╭─ Information given

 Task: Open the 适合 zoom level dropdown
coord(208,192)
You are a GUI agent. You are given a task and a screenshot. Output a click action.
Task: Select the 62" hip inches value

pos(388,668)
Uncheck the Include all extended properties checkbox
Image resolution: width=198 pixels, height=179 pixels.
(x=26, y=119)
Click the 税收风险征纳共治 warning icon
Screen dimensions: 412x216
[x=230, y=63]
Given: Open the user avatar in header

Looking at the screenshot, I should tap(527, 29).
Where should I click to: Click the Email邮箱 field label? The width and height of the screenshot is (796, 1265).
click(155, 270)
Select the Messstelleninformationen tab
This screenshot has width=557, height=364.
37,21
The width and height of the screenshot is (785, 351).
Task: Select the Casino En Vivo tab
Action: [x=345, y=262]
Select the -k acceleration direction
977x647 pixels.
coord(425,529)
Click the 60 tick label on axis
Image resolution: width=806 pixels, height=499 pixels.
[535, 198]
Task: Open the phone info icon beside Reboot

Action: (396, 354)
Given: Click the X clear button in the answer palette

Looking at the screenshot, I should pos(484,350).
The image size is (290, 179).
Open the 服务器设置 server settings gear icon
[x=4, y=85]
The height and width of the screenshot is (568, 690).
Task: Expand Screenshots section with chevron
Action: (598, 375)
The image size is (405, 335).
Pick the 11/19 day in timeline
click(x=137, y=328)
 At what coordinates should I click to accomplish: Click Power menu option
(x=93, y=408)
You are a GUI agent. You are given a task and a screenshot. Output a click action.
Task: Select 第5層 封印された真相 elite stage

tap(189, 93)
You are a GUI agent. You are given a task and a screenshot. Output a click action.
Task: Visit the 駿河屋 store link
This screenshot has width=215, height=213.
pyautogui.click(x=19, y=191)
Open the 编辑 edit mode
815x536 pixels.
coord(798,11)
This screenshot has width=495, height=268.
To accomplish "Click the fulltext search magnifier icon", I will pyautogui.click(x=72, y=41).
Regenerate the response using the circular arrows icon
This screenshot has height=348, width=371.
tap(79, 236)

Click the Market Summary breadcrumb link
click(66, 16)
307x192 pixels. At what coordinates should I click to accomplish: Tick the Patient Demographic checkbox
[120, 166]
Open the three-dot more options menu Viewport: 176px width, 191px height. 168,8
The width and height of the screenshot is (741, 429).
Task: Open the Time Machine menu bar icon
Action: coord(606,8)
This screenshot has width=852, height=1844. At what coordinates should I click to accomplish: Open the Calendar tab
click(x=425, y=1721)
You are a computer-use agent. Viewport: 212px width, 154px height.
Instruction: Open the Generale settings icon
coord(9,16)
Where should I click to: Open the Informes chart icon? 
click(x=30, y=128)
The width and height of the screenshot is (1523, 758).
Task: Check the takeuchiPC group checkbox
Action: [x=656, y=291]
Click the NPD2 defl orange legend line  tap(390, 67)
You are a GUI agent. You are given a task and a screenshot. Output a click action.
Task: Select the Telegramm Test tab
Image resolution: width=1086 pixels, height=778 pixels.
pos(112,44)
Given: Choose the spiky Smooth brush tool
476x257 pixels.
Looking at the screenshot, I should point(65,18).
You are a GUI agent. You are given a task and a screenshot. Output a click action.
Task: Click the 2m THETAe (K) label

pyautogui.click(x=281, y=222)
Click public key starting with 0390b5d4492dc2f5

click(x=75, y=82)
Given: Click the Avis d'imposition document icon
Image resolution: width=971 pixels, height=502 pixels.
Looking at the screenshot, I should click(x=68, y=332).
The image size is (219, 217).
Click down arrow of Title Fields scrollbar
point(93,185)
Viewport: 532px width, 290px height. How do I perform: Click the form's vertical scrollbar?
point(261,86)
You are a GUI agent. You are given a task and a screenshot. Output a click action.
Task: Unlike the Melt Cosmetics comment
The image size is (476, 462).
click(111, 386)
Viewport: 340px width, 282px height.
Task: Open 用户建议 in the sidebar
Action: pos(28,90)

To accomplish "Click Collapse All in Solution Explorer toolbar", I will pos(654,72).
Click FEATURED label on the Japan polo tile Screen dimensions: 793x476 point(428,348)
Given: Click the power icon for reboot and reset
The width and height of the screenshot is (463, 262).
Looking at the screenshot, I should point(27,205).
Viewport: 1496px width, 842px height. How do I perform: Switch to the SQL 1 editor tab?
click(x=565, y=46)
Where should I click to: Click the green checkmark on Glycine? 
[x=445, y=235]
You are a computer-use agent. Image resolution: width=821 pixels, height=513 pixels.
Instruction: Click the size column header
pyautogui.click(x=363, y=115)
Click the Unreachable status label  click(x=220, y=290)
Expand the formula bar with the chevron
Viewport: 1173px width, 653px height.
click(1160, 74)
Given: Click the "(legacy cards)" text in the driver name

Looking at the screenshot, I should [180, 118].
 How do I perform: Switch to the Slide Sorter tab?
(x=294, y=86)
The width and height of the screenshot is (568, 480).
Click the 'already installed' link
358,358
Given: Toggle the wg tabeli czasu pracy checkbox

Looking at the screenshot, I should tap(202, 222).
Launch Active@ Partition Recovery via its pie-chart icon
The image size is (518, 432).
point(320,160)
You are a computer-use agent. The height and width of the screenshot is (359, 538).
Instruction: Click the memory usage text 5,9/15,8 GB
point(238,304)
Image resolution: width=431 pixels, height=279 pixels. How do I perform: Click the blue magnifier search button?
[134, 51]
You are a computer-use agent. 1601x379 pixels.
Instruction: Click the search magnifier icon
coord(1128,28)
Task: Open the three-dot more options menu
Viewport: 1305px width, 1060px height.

╰─

• [Task to complete] Would you mind copying all of the records exactly?

• [Written response]
 Task: Open the 适合 zoom level dropdown
coord(208,192)
You are a GUI agent. You are given a task and a screenshot. Output a click action.
Task: Select the 62" hip inches value

pos(388,668)
Uncheck the Include all extended properties checkbox
Image resolution: width=198 pixels, height=179 pixels.
(x=26, y=119)
Click the 税收风险征纳共治 warning icon
Screen dimensions: 412x216
[x=230, y=63]
Given: Open the user avatar in header

Looking at the screenshot, I should tap(527, 29).
Where should I click to: Click the Email邮箱 field label? The width and height of the screenshot is (796, 1265).
click(155, 270)
Select the Messstelleninformationen tab
This screenshot has width=557, height=364.
37,21
The width and height of the screenshot is (785, 351).
Task: Select the Casino En Vivo tab
Action: [x=345, y=262]
Select the -k acceleration direction
977x647 pixels.
coord(425,529)
Click the 60 tick label on axis
Image resolution: width=806 pixels, height=499 pixels.
[535, 198]
Task: Open the phone info icon beside Reboot

Action: (396, 354)
Given: Click the X clear button in the answer palette

Looking at the screenshot, I should pos(484,350).
The image size is (290, 179).
Open the 服务器设置 server settings gear icon
[x=4, y=85]
The height and width of the screenshot is (568, 690).
Task: Expand Screenshots section with chevron
Action: (598, 375)
The image size is (405, 335).
Pick the 11/19 day in timeline
click(x=137, y=328)
 At what coordinates should I click to accomplish: Click Power menu option
(x=93, y=408)
You are a GUI agent. You are given a task and a screenshot. Output a click action.
Task: Select 第5層 封印された真相 elite stage

tap(189, 93)
You are a GUI agent. You are given a task and a screenshot. Output a click action.
Task: Visit the 駿河屋 store link
This screenshot has width=215, height=213.
pyautogui.click(x=19, y=191)
Open the 编辑 edit mode
815x536 pixels.
coord(798,11)
This screenshot has width=495, height=268.
To accomplish "Click the fulltext search magnifier icon", I will pyautogui.click(x=72, y=41).
Regenerate the response using the circular arrows icon
This screenshot has height=348, width=371.
tap(79, 236)

Click the Market Summary breadcrumb link
click(66, 16)
307x192 pixels. At what coordinates should I click to accomplish: Tick the Patient Demographic checkbox
[120, 166]
Open the three-dot more options menu Viewport: 176px width, 191px height. 168,8
The width and height of the screenshot is (741, 429).
Task: Open the Time Machine menu bar icon
Action: coord(606,8)
This screenshot has width=852, height=1844. At what coordinates should I click to accomplish: Open the Calendar tab
click(x=425, y=1721)
You are a computer-use agent. Viewport: 212px width, 154px height.
Instruction: Open the Generale settings icon
coord(9,16)
Where should I click to: Open the Informes chart icon? 
click(x=30, y=128)
The width and height of the screenshot is (1523, 758).
Task: Check the takeuchiPC group checkbox
Action: [x=656, y=291]
Click the NPD2 defl orange legend line  tap(390, 67)
You are a GUI agent. You are given a task and a screenshot. Output a click action.
Task: Select the Telegramm Test tab
Image resolution: width=1086 pixels, height=778 pixels.
pos(112,44)
Given: Choose the spiky Smooth brush tool
476x257 pixels.
Looking at the screenshot, I should point(65,18).
You are a GUI agent. You are given a task and a screenshot. Output a click action.
Task: Click the 2m THETAe (K) label

pyautogui.click(x=281, y=222)
Click public key starting with 0390b5d4492dc2f5

click(x=75, y=82)
Given: Click the Avis d'imposition document icon
Image resolution: width=971 pixels, height=502 pixels.
Looking at the screenshot, I should click(x=68, y=332).
The image size is (219, 217).
Click down arrow of Title Fields scrollbar
point(93,185)
Viewport: 532px width, 290px height. How do I perform: Click the form's vertical scrollbar?
point(261,86)
You are a GUI agent. You are given a task and a screenshot. Output a click action.
Task: Unlike the Melt Cosmetics comment
The image size is (476, 462).
click(111, 386)
Viewport: 340px width, 282px height.
Task: Open 用户建议 in the sidebar
Action: pos(28,90)

To accomplish "Click Collapse All in Solution Explorer toolbar", I will pos(654,72).
Click FEATURED label on the Japan polo tile Screen dimensions: 793x476 point(428,348)
Given: Click the power icon for reboot and reset
The width and height of the screenshot is (463, 262).
Looking at the screenshot, I should point(27,205).
Viewport: 1496px width, 842px height. How do I perform: Switch to the SQL 1 editor tab?
click(x=565, y=46)
Where should I click to: Click the green checkmark on Glycine? 
[x=445, y=235]
You are a computer-use agent. Image resolution: width=821 pixels, height=513 pixels.
Instruction: Click the size column header
pyautogui.click(x=363, y=115)
Click the Unreachable status label  click(x=220, y=290)
Expand the formula bar with the chevron
Viewport: 1173px width, 653px height.
click(1160, 74)
Given: Click the "(legacy cards)" text in the driver name

Looking at the screenshot, I should [180, 118].
 How do I perform: Switch to the Slide Sorter tab?
(x=294, y=86)
The width and height of the screenshot is (568, 480).
Click the 'already installed' link
358,358
Given: Toggle the wg tabeli czasu pracy checkbox

Looking at the screenshot, I should tap(202, 222).
Launch Active@ Partition Recovery via its pie-chart icon
The image size is (518, 432).
point(320,160)
You are a computer-use agent. The height and width of the screenshot is (359, 538).
Instruction: Click the memory usage text 5,9/15,8 GB
point(238,304)
Image resolution: width=431 pixels, height=279 pixels. How do I perform: Click the blue magnifier search button?
[134, 51]
You are a computer-use agent. 1601x379 pixels.
Instruction: Click the search magnifier icon
coord(1128,28)
Task: Open the three-dot more options menu
Viewport: 1305px width, 1060px height.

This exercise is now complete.